Dans les années 2011-2013, le dollar et dans une moindre mesure la livre et l’euro, assortis de taux d’intérêts quasi-nuls, ont été des monnaies de carry trade empruntées contre devises émergentes. Cela provoque les mini-krachs que vous voyez sur les actifs émergents depuis mai 2013 dans un contexte de débouclements de cette seconde génération d’opérations de carry trade.
▪ Ce qui change vraiment entre la marée haute et la marée basse des liquidités
Les sorties de capitaux des marchés émergents aggravent les fondamentaux. Ce phénomène s’est déjà produit entre 2005 et l’été 2008. Avec un emballement à partir de l’automne 2008 lorsque la faillite de Lehman draina l’argent vers les zones refuges : dollar, franc suisse et yen. Ce phénomène a modifié significativement la situation macro-économique des émergents uniquement parce qu’il y avait modification de la perception du risque émergent par les marchés.
Au-delà du débouclement d’opérations spéculatives de carry trade, la crise des pays émergents s’appuie sur une très nette dégradation des fondamentaux qui va finalement accélérer la fuite des capitaux. Certains pays se retrouvent fragilisés, avec des situations d’insuffisance d’épargne — comme le Brésil, la Turquie, l’Inde et l’Indonésie. Dans ce dernier pays, le déficit extérieur a été multiplié par près de quatre en 2012 et 2013 par rapport à la situation moyenne de 2008-2011.
La situation actuelle rappelle la crise mexicaine de 1994, la crise asiatique de 1997 et la crise russe de 1998. Le défaut russe s’expliquait par des déséquilibres classiques : solde négatif de la balance commerciale dès 1991 et creusement des déficits publics sous l’effet de l’insuffisance des recettes fiscales. Cette situation est fondamentalement semblable à celle de la Grèce, du Portugal et de l’Espagne d’aujourd’hui mais que certaines économies émergentes sont en train d’emprunter.
La Russie va, en accord avec le FMI, mener une politique absurde d’émission de titres publics (les GKO) libellés en rouble et sur des échéances très courtes (trois mois). Dès lors, la tragédie est inévitable : plus le déficit budgétaire est important, plus il faut émettre de GKO, et plus leur remboursement (à échéance courte) exige de nouvelles émissions, d’où une insoutenable explosion de la dette publique.
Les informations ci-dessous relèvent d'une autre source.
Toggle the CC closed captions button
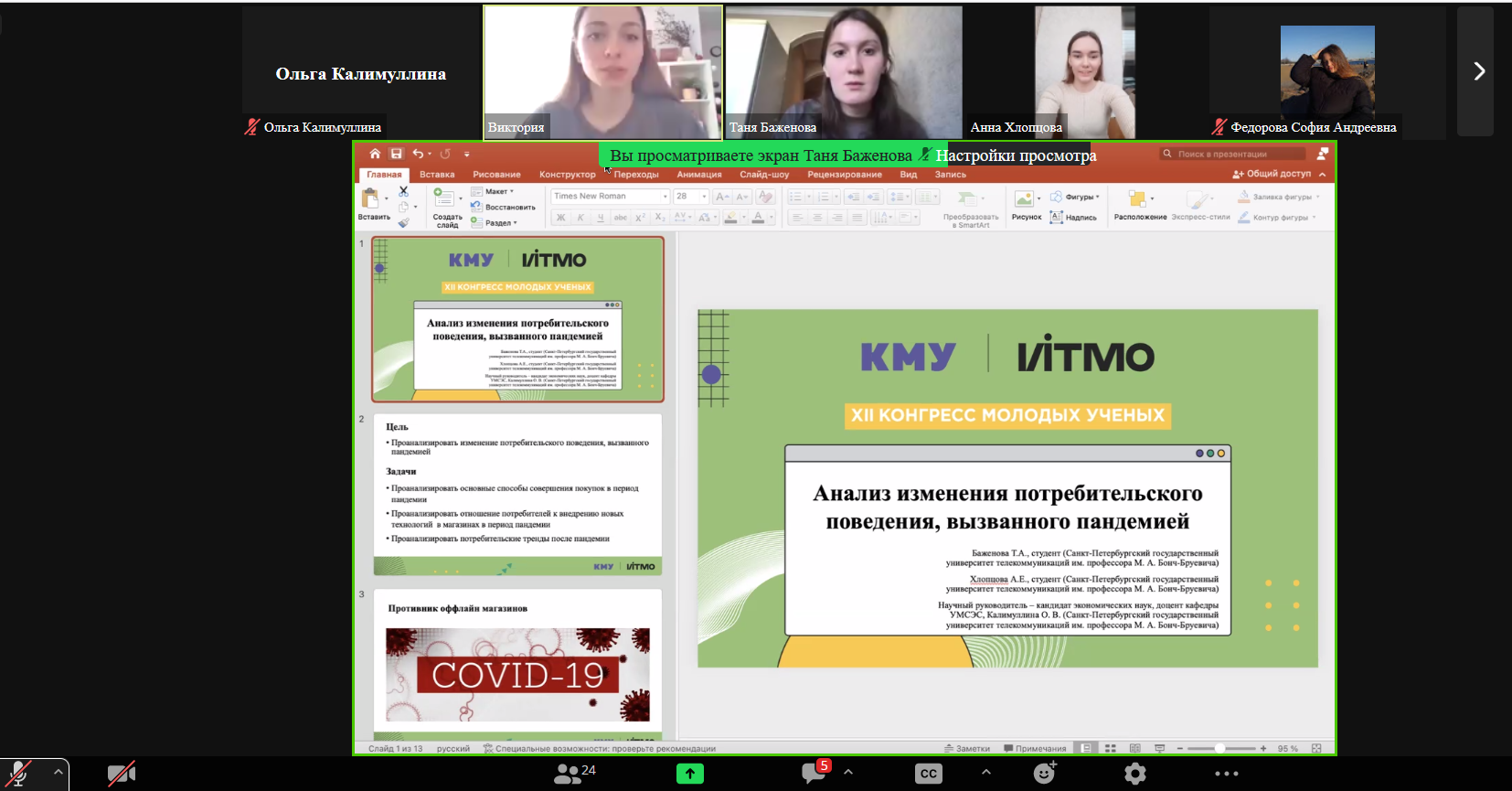The image size is (1512, 791). click(929, 774)
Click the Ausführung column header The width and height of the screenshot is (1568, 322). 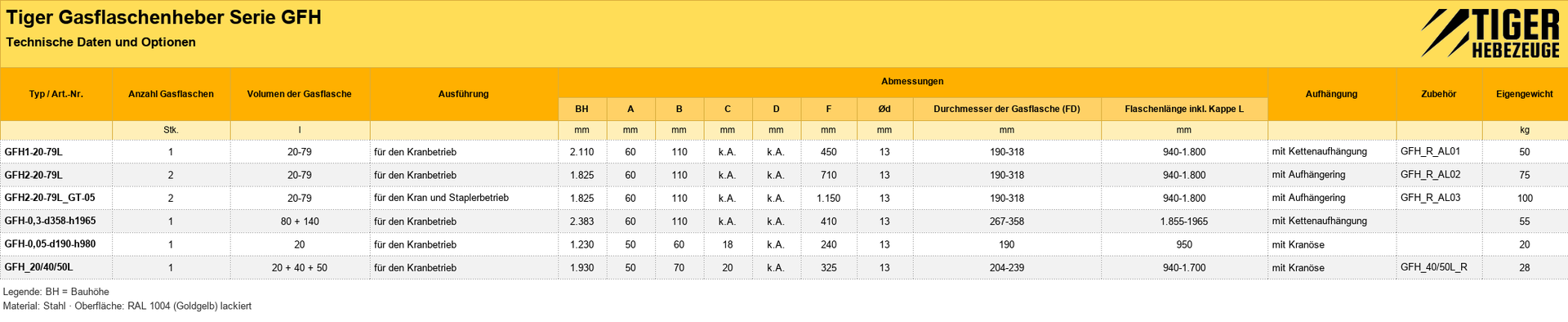pos(463,94)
Les capitaux se déplacent massivement dans la perspective d’un resserrement monétaire, même lointain, de la Fed. Indépendamment de la politique monétaire américaine, cet assèchement conduira à une dégradation des fondamentaux économiques de certains pays émergents.
Si ces mouvements provoquent des pertes importantes chez des hedge funds et autres "zinzins", le phénomène pourrait s’emballer et toucher les obligations d’Etats développés, et les portefeuilles bancaires. En effet, les méga-banques font travailler leurs fonds propres dans des activités spéculatives pour compte propre. Toute grosse perte les mettrait dans une situation très dangereuse.